Als Autor nimmt er seine Leser und Leserinnen auf gut verständliche und geradezu lustmachende Weise mit auf seinen eigenen fragenden und reflektierenden Weg, biblischen Texten zu begegnen. Dabei führt der Weg des Buches durch verschiedene Stationen des hebräischen Testamentes (das sog. „Alte Testament“) und des griechischen Testamentes (das sog. „Neue Testament“). Für beide Sprachen ist Petersmann, anders als viele Pfarrerinnen und Pfarrer, ein versierter Kenner und Übersetzer, der Worten und Zusammenhängen auf den Grund geht, ohne bei den Lesern oder Leserinnen Sprachkenntnisse vorauszusetzen.

In 19 meist kurzen und prägnanten Kapiteln, die die Herzstücke der biblischen Tradition betrachten, lädt er dazu ein, heilsame Anstöße zu finden, um den brennenden Fragen und Herausforderungen unserer Zeit zu begegnen. Einige davon seien hier genannt:

Was für ein Bild von Gott und von uns Menschen im Verhältnis zur lebendigen Natur vermittelt uns die Schöpfungsgeschichte angesichts der schonungslosen Herrschafts- und Ausbeutungsstrukturen unserer Zeit und Wirtschaftsweise?

Gewalt üben oder der Gewaltlosigkeit folgen – in beiden Testamenten stehen sich gewalttätige Erzählungen und Gegenbotschaften von Gewaltlosigkeit gegenüber. Welche Konsequenzen hat die Kirche im Geiste Jesu daraus gezogen, seit sie sich unter Kaiser Konstantin mit dem Imperium verbündet hat?

Herausgeführt aus dem Sklavenhaus in Ägypten – ein Gott, der sich auf die Seite der Erniedrigten stellt und befreit. Wie halten wir die Sehnsucht danach wach, dass die Welt gerechter wird?

In diesem Sinne wird auch die vertraute Weihnachtsgeschichte kritisch neu vorgestellt und dabei von verbreiteten antijüdischen Lesarten befreit.

Und was ist das Einfallstor der Gewalt in die Tradition der Christenheit?
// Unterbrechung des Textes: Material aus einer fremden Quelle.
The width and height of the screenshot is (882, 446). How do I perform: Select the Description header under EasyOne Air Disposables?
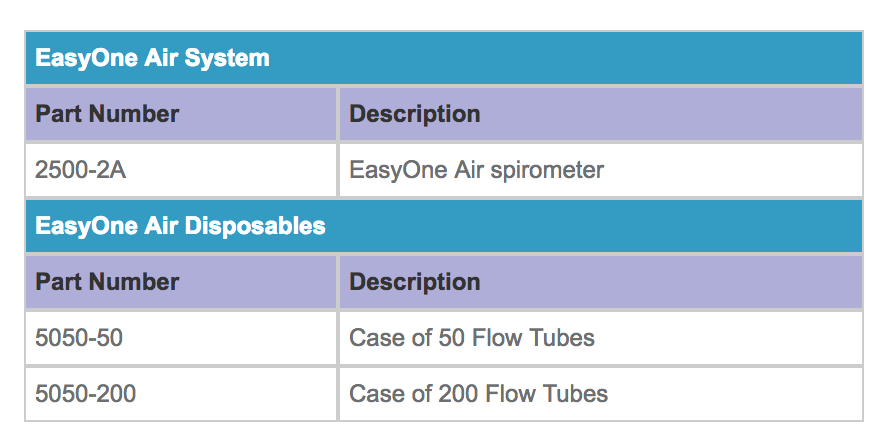(x=601, y=282)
Besonders beeindruckend zeigt Petersmann anhand textkritischer Arbeit an den zu unterschiedlichen Zeiten geschriebenen Evangelien, wie das Schwert in den Jüngerkreis kam und das kritische Verhältnis Jesu zur Gewalt in der Geschichte der Christenheit weitgehend verlorenging.

In einem weiteren Kapitel prüft der Autor das Verständnis des Kreuzestodes Jesu als Sühneopfertod. Welche Deutung haben die frühen Christen und die Kirche dafür gefunden? Und wie unterscheidet sich davon der Weg, den Jesus selbst gegangen ist? Auch die Frage nach der leiblichen Auferstehung Jesu nimmt breiten Raum ein. Der Autor untersucht den Textbestand und die Übersetzungstradition nach Luther und kommt zu überraschenden Ergebnissen.

Das Buch schließt mit einer Fokussierung auf Jesus und mit kritischen Anmerkungen zum Glaubensbekenntnis, das den Menschen Jesus und sein Orientierung bietendes Leben und Wirken völlig außer Acht lässt. Abschließend sind wir gefragt: Haben die Kirchen Jesus verlassen und aus dem lebendigen Vorbild eine mythische Gestalt gemacht!?

Ein spannendes, kritisches, zumeist auch für nichttheologische Neugierige gut verständliches und heilsam aufrüttelndes Buch von einem Autor, der biblische Texte liebt und Lust macht, sich mit ihnen zu beschäftigen. Um es zu lesen, sollte man eine Bibel dabeihaben.